元の文章:
***
「マドリーに裏切られたことは一度もない」

 クラブのソシオはこう胸を張る。聞こえはいいが、レアル・マドリーがラ・リーガとチャンピオンズリーグ(CL)を闊歩していないときに、同じことを質問したい。

「サッカーにおいて長続きするものはない」

 むしろ心に響いたのは、ネガティブな結果に追い詰められた名将が口にしたこの言葉だ。サッカー界では、成功も失敗も、茶番であるだけはなく、日々、気まぐれの度合いが増している。シーズン序盤、ゴール運に恵まれず、最もせっかちな批評家に迫害されていたロドリゴが、わずか2試合で救世主となったことはその代表例だろう。
***
やること:
• A. 元の文章によると、シーズン序盤にゴール運に恵まれなかったのに、わずか2試合で救世主となったのは誰ですか。
• B. 記録のうち「Task: Click the search magnifier icon」を含む行から記録の最後までを、そのまま書き出してください。画像は省いてください。
***
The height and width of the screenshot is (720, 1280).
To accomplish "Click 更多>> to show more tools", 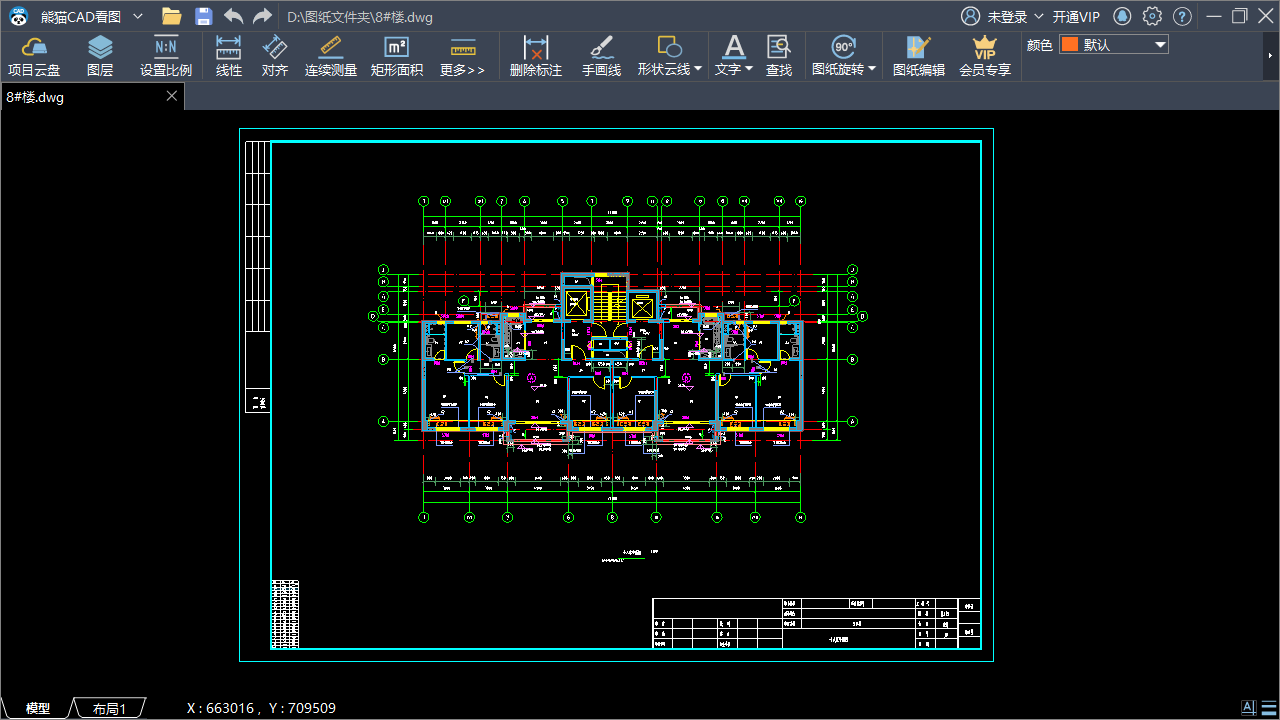I will point(462,56).
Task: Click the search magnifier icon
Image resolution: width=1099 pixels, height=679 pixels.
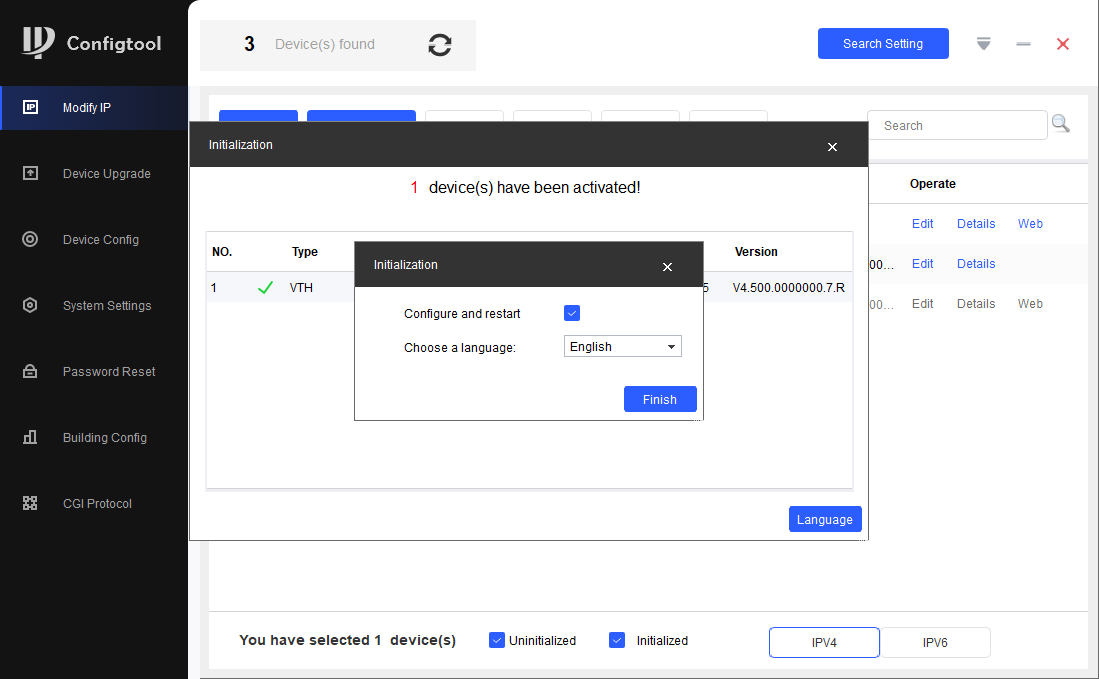Action: click(x=1061, y=124)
***
順番どおりの出力:
• A. ロドリゴです。

• B.
Task: Click the search magnifier icon
Image resolution: width=1099 pixels, height=679 pixels.
Action: click(x=1061, y=124)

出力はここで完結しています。